(Beginning of DATASET)
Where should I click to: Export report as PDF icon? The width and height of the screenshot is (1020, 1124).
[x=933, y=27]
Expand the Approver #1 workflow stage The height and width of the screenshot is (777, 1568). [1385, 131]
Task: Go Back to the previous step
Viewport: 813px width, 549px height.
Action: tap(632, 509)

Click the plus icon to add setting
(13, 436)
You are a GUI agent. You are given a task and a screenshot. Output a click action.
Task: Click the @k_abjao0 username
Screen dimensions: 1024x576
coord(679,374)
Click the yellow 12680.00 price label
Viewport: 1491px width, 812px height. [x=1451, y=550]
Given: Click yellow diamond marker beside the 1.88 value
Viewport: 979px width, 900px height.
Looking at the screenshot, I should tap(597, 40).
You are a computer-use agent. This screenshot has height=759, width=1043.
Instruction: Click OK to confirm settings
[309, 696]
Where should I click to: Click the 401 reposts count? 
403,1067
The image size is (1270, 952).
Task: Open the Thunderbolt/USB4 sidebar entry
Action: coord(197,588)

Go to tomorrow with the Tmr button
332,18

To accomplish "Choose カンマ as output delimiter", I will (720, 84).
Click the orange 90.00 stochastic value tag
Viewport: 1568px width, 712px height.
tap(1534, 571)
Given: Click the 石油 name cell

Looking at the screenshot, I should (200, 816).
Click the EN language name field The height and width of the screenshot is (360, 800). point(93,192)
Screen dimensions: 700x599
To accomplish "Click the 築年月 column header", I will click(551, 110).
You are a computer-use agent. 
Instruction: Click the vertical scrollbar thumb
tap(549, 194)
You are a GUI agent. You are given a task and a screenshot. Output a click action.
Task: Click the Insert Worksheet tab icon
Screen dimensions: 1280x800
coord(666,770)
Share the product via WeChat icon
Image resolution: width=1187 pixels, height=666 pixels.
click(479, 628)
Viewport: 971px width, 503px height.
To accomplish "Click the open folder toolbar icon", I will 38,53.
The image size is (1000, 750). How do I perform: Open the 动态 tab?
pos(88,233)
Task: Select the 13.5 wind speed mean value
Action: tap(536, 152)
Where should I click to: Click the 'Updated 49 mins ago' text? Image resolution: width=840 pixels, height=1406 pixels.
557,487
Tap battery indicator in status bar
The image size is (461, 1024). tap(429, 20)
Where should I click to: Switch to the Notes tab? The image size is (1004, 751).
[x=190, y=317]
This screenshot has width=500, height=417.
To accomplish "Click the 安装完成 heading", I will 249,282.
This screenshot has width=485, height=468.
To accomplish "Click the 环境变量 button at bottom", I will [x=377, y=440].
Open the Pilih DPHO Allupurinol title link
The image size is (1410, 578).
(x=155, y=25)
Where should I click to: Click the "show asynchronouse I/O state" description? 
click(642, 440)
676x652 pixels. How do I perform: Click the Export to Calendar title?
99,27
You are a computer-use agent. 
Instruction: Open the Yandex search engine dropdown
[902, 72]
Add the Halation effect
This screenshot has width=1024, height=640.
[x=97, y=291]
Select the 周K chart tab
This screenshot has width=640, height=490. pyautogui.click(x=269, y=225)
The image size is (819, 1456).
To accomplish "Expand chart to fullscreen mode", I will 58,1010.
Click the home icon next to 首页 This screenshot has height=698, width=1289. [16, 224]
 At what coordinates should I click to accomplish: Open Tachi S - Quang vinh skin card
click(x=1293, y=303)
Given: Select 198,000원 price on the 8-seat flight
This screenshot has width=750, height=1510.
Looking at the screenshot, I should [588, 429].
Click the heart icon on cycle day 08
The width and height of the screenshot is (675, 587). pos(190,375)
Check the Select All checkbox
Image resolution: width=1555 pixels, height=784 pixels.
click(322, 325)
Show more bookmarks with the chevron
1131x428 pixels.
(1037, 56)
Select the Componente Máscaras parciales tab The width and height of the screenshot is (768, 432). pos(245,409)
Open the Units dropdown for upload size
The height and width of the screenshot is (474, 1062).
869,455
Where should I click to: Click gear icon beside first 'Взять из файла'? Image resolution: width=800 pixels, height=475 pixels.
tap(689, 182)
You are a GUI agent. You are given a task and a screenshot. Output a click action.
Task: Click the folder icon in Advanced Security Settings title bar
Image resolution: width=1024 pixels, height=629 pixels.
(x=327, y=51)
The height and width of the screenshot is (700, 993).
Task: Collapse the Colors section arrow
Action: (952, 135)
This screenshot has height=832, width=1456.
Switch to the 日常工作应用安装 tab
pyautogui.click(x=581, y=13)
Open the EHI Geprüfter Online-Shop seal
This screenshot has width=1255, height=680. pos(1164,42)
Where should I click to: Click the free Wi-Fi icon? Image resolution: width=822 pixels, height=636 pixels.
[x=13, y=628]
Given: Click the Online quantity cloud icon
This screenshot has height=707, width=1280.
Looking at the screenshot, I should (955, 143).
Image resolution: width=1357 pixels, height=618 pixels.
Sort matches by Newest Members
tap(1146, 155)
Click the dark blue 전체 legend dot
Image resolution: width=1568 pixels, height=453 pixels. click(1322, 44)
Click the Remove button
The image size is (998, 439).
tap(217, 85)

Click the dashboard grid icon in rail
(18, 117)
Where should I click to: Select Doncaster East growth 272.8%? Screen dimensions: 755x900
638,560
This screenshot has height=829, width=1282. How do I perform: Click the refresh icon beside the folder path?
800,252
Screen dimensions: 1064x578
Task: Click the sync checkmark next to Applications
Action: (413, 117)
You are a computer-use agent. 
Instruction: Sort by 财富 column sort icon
(End of DATASET)
ACTIVITY — Lines from the one containing "Click the dark blue 전체 legend dot" through the final line of the material should be set down exactly, and no other lines.

THE ANSWER —
Click the dark blue 전체 legend dot
Image resolution: width=1568 pixels, height=453 pixels. click(1322, 44)
Click the Remove button
The image size is (998, 439).
tap(217, 85)

Click the dashboard grid icon in rail
(18, 117)
Where should I click to: Select Doncaster East growth 272.8%? Screen dimensions: 755x900
638,560
This screenshot has height=829, width=1282. How do I perform: Click the refresh icon beside the folder path?
800,252
Screen dimensions: 1064x578
Task: Click the sync checkmark next to Applications
Action: (413, 117)
You are a computer-use agent. 
Instruction: Sort by 财富 column sort icon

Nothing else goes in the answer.